On Aug. 31, 1969, a 14-year-old girl named Barbara Winter and her sister went to meet Yarrow at his hotel. When they arrived at his door, he was nude. According to the Post, “Within minutes, she told police, Yarrow made her masturbate him until he ejaculated.” Yarrow was convicted and sentenced to one to three years in prison, but he wound up only serving three months. On the day of his sentencing, he admitted to molesting Winter, saying, “I am deeply sorry. I have hurt myself deeply. I hurt my wife and the people who love me. It was the worst mistake I have ever made.”
But Winter isn’t the only person who claims to have been molested by Yarrow as a child. On Feb. 24, 2021, a new lawsuit was filed in New York by a woman alleging that the “Puff the Magic Dragon” singer raped her when she was still a minor.
The lawsuit claims that the girl ran away from her home in St. Paul, Minn., in 1969 and traveled to New York, where Yarrow told her to meet him at a hotel, then raped her and bought her a plane ticket back to St. Paul the next morning.
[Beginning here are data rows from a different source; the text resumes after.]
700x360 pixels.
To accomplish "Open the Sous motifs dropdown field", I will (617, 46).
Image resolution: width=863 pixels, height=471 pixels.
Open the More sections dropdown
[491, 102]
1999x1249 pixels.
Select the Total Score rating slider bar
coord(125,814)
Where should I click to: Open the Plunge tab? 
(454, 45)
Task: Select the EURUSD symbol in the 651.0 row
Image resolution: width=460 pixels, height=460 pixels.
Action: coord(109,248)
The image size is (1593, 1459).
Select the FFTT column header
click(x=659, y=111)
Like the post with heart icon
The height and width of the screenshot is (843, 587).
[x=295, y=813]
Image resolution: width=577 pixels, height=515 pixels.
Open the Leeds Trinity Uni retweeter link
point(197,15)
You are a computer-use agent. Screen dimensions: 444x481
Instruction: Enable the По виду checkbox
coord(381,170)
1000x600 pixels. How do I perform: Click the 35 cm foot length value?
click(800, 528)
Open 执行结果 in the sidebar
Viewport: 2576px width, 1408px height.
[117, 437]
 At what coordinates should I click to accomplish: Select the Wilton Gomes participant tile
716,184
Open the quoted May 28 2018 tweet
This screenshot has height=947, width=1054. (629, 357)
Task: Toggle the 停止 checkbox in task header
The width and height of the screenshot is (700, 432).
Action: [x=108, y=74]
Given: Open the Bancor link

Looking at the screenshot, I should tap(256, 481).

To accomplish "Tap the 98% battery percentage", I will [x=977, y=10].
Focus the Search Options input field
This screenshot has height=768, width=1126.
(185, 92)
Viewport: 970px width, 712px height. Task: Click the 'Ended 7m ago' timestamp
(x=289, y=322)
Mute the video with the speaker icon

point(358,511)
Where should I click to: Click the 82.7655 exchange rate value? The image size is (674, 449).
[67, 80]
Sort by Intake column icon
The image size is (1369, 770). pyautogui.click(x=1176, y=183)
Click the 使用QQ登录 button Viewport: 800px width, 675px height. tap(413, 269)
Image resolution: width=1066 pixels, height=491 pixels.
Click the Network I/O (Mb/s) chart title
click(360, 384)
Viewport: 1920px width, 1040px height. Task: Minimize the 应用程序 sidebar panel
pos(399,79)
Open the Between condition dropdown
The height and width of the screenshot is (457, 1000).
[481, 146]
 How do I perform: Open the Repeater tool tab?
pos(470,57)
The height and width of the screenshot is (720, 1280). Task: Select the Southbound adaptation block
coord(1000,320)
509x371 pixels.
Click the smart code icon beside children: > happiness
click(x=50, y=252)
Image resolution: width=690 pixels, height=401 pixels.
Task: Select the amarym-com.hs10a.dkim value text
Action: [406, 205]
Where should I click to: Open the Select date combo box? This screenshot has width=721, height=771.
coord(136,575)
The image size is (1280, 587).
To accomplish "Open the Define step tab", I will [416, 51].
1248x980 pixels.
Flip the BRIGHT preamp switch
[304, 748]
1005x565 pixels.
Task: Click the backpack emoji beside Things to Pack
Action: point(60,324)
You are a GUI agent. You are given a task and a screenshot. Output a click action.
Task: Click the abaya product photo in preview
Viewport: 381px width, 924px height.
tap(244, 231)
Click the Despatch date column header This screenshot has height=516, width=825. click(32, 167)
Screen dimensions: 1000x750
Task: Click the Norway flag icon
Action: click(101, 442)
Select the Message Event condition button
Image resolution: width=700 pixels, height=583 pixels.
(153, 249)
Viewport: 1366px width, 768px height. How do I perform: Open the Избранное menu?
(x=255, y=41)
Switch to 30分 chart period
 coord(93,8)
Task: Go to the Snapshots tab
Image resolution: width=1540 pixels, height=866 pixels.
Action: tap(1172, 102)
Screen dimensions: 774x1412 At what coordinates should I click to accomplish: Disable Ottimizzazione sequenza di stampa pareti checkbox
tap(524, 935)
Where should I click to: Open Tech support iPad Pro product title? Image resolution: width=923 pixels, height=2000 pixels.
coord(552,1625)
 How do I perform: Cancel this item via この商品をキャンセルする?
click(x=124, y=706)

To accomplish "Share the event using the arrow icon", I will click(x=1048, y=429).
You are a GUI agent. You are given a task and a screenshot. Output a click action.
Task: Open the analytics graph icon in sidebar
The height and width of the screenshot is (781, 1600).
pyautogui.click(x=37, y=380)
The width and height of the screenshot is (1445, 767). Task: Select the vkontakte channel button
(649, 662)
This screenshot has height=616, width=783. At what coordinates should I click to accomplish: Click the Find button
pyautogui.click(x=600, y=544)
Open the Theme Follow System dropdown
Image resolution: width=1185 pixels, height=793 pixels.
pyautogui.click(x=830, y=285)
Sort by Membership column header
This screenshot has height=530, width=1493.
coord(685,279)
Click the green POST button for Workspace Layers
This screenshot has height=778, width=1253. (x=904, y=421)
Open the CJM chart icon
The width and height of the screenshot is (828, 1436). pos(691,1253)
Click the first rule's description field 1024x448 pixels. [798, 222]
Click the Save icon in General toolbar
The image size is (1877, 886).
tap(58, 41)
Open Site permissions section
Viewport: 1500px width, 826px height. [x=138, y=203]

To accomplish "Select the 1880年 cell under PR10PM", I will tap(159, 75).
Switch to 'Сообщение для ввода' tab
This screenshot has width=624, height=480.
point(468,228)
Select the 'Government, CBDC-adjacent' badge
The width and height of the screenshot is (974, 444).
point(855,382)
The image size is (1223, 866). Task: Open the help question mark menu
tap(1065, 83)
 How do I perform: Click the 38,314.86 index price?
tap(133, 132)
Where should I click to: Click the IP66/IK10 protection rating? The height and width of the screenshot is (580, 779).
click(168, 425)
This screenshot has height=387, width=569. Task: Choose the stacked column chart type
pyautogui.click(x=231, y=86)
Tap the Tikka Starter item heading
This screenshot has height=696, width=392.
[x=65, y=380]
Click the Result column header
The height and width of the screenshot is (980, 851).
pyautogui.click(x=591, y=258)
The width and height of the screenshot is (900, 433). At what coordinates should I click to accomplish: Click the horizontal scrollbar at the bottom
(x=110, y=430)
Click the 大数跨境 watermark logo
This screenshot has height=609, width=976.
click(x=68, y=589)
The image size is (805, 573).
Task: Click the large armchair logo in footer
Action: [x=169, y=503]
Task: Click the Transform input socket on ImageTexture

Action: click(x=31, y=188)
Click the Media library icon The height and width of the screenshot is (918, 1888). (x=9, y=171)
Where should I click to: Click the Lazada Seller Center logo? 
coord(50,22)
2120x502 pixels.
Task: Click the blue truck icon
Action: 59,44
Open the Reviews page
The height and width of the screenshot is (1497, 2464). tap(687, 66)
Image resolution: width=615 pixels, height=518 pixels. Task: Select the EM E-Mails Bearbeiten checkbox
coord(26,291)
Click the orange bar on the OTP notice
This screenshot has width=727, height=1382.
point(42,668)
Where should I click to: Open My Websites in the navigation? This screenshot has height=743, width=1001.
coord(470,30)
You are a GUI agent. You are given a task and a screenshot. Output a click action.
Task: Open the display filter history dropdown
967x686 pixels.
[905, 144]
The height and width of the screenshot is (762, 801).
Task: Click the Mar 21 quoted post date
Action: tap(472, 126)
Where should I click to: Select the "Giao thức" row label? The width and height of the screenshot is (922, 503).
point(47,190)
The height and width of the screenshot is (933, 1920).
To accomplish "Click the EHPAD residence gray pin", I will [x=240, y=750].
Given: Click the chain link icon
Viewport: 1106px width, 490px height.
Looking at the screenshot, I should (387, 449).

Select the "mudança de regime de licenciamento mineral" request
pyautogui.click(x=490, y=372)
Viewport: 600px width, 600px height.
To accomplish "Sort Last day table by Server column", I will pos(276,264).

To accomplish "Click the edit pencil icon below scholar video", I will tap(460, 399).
The suit — which claims the woman, now in her 60s, suffers from “severe and permanent physical and psychological injury” as a result of the rape — also names the band Peter, Paul and Mary as co-defendants, claiming that Yarrow’s bandmates “knew that Yarrow liked to have sexual intercourse with and perform other sex acts on minor children.”
“It breaks my heart to know that he was still doing it. It’s just horrible,” Winter said of the new lawsuit. “And I know what she’s going through. I do. And at least she had the courage to now come forward.”
The Me Too movement has added new weight to the claims against Yarrow. In 2019, he was slated to headline a folk festival in New York before his appearance was canceled when his sex crime was brought up.
“I fully support the current movements demanding equal rights for all and refusing to allow continued abuse and injury — most particularly of a sexual nature, of which I am, with great sorrow, guilty,” Yarrow told the New York Times at the time. “I do not seek to minimize or excuse what I have done, and I cannot adequately express my apologies and sorrow for the pain and injury I have caused in this regard.”
It’s unclear exactly how many other claims against Yarrow were brushed under the rug more than 50 years ago. But a Cincinnati Enquirer article about Yarrow’s 1970 sentencing makes reference to at least one more: “A similar charge against Yarrow in Cincinnati was ignored about three years ago by a Hamilton County grand jury,” it reads. “The father of a 15-year-old girl had signed a complaint charging Yarrow took indecent liberties with his daughter when the singer appeared at the Music Hall October 27, 1967.”